If people need to send something across Europe quickly, there are a range of next-day courier services available, who through remarkably efficient logistics, planning and skilled driving can send most types of cargo vast distances in a short space of time.
Same-day delivery is significantly more complex, and there is a far stricter limit on what can be transported and how far it can go in far less than 24 hours.
However, for small but vital services such as organ transplantation and medical deliveries, same-day delivery can be a vital lifeline. However, the first company to bring it to the masses was a somewhat unconventional company with a somewhat conventional fate.
Kozmo, also known by its website name Kozmo.com, was a point-to-point same-day courier delivery company that was designed around delivering basic goods across urban areas, such as food, videos, books and magazines.
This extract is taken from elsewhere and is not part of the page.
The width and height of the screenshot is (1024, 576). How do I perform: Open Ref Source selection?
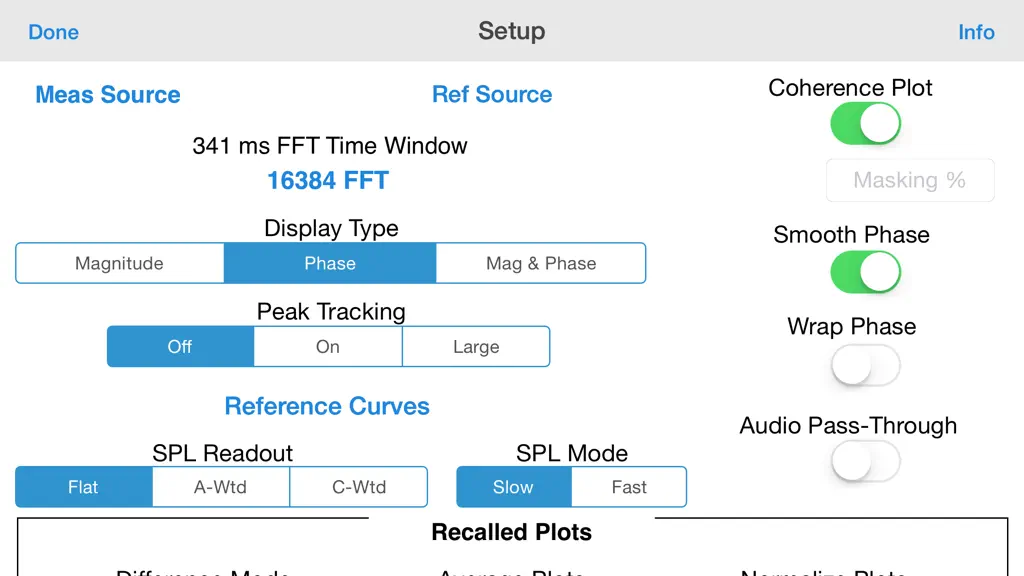point(492,95)
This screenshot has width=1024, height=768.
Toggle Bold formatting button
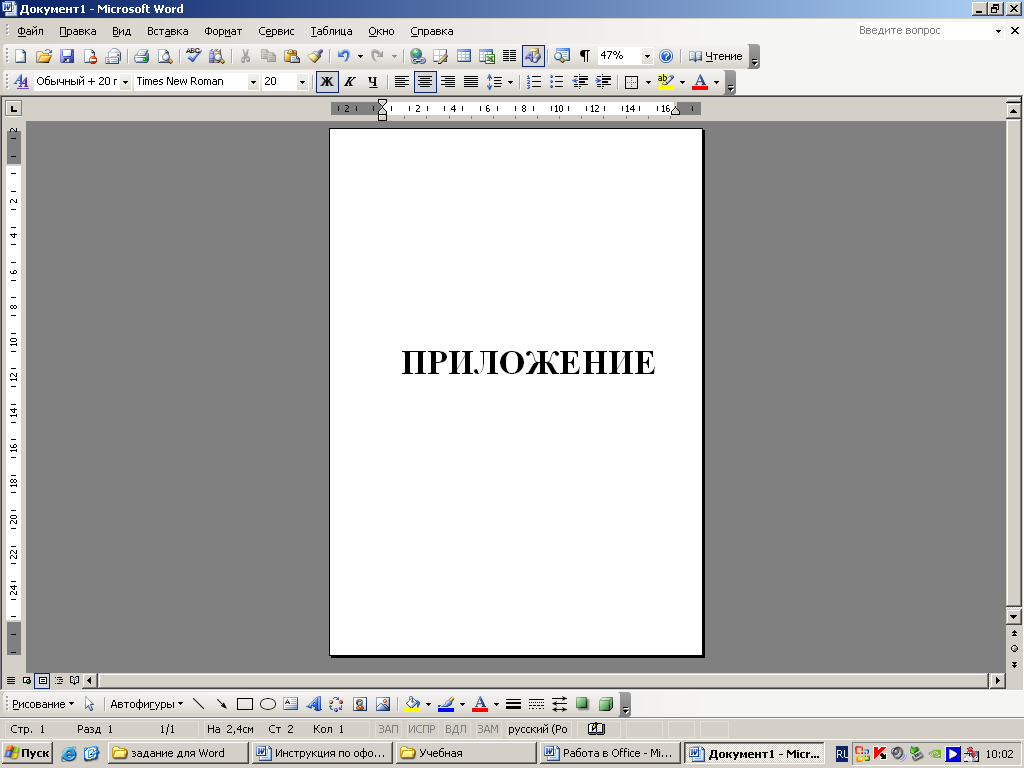[327, 82]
This concept proved very popular after launching in 1999, but despite this popularity, it would go spectacularly out of business by April 2001. Why was this?
The reason was that whilst the business concept was popular, the business model was at best highly suspect for the simple reason that it claimed to offer free delivery of these items, unlike delivery companies that came before or since.
Whilst this would make it immediately popular, questions were raised about whether it could actually be profitable without charging for delivery, even with the company’s claim that they made money through not having to pay for retail establishments.
Ultimately, the financial crash and bursting of the dotcom bubble stopped anyone from finding out, and the company would fail around the same time as other pioneering online delivery companies such as Webvan and Pets.com.
Same-day delivery has become an incredibly popular service, but successful couriers factor in its complexities and provide an effective, tailored service for customers.